- [Task brief] Write out the lines starting at the one that contains "Tap the share icon at top right" and ending at the one that contains "How do I perform: Toggle", both included, exactly as they appear, with the pictures left out.

(Saved entries)
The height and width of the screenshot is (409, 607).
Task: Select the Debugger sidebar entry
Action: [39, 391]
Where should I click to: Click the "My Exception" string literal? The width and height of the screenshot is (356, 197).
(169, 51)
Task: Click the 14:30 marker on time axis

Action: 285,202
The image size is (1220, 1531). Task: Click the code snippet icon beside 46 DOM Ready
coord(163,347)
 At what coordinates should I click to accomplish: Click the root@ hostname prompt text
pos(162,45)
* * *
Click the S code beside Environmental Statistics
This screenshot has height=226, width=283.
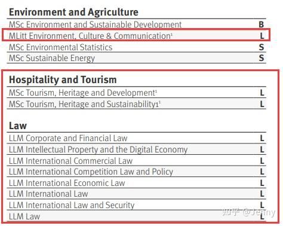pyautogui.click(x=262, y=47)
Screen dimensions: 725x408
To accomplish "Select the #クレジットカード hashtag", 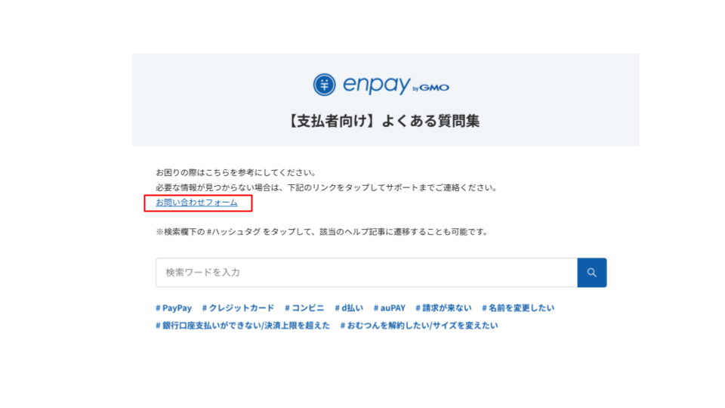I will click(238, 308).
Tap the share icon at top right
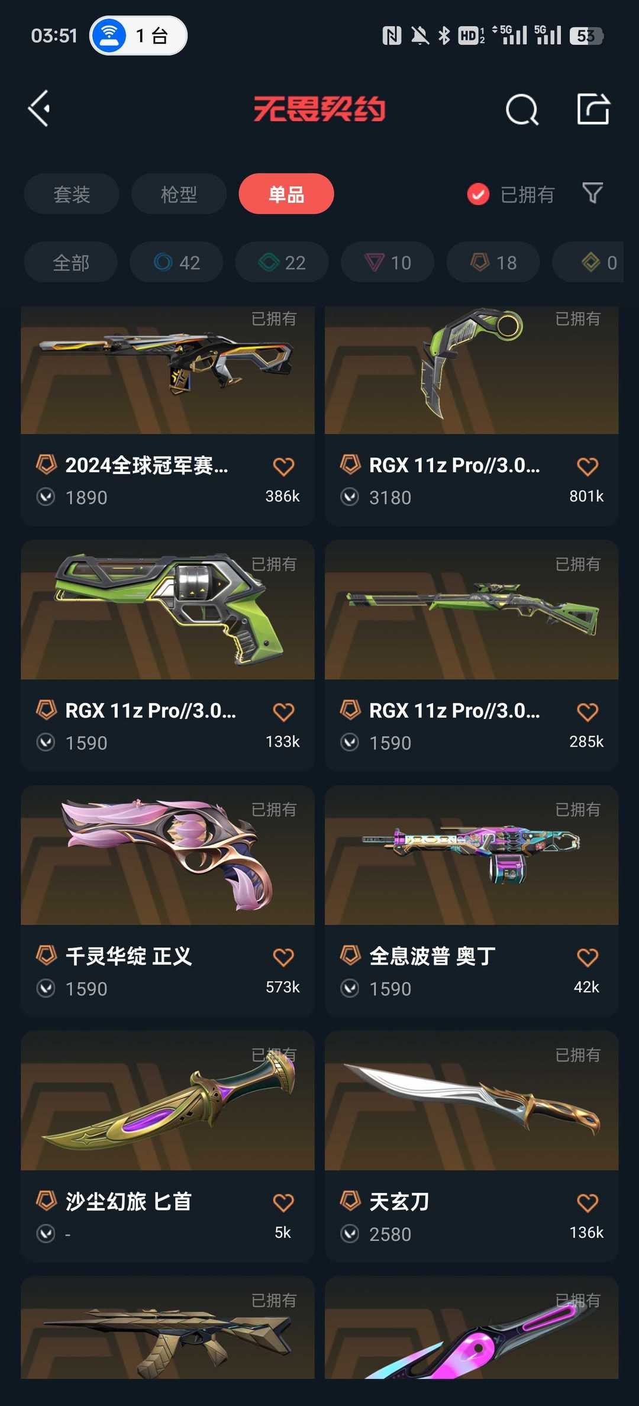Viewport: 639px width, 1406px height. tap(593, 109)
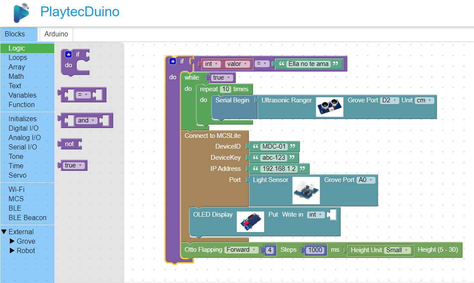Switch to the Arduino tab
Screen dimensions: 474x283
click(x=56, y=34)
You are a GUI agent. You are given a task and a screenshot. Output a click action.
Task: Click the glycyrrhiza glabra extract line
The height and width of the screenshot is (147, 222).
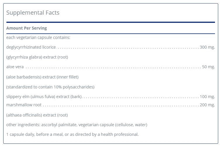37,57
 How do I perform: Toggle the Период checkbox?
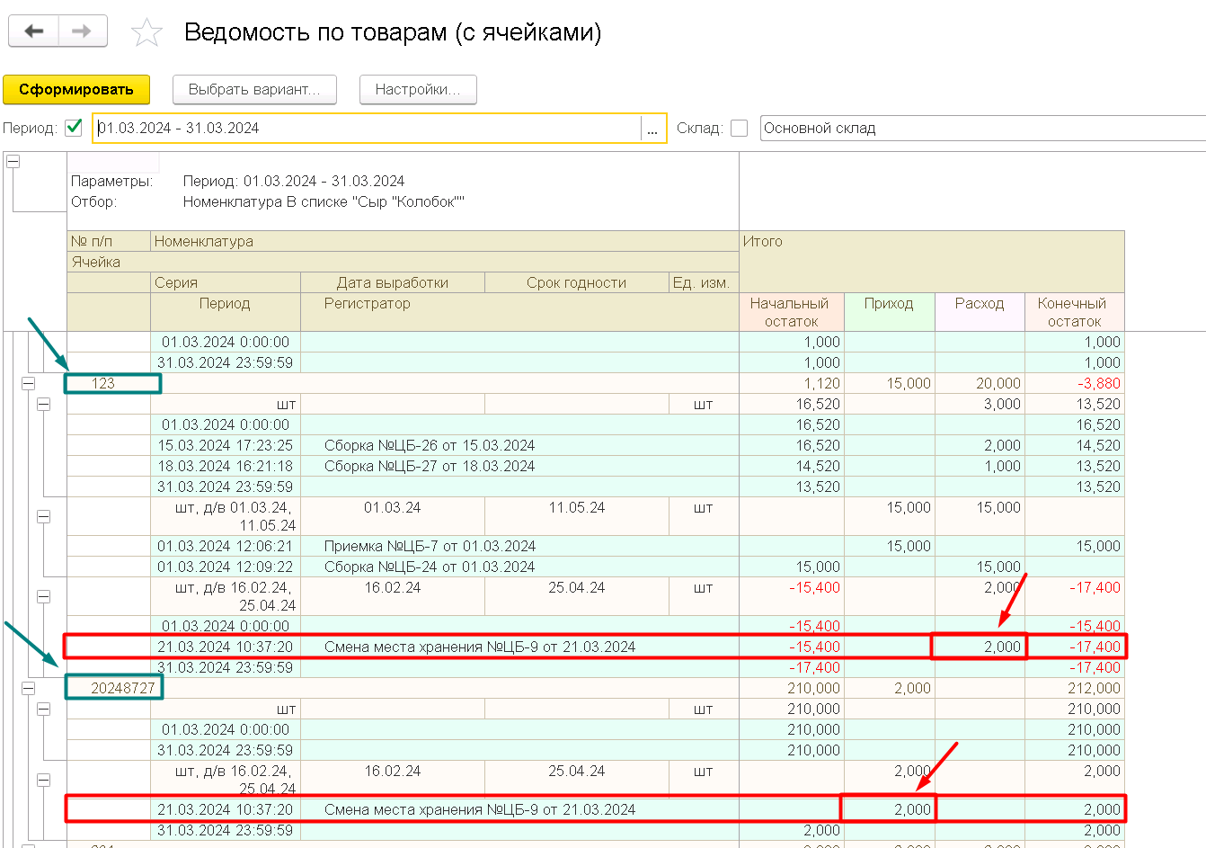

- [Exercise result]
Tap the share icon at top right
Viewport: 639px width, 1406px height. tap(593, 109)
Switch to the Arduino tab
Screen dimensions: 474x283
click(x=56, y=34)
You are a GUI agent. You are given a task and a screenshot. Output a click action.
Task: Click the glycyrrhiza glabra extract line
The height and width of the screenshot is (147, 222).
37,57
 How do I perform: Toggle the Период checkbox?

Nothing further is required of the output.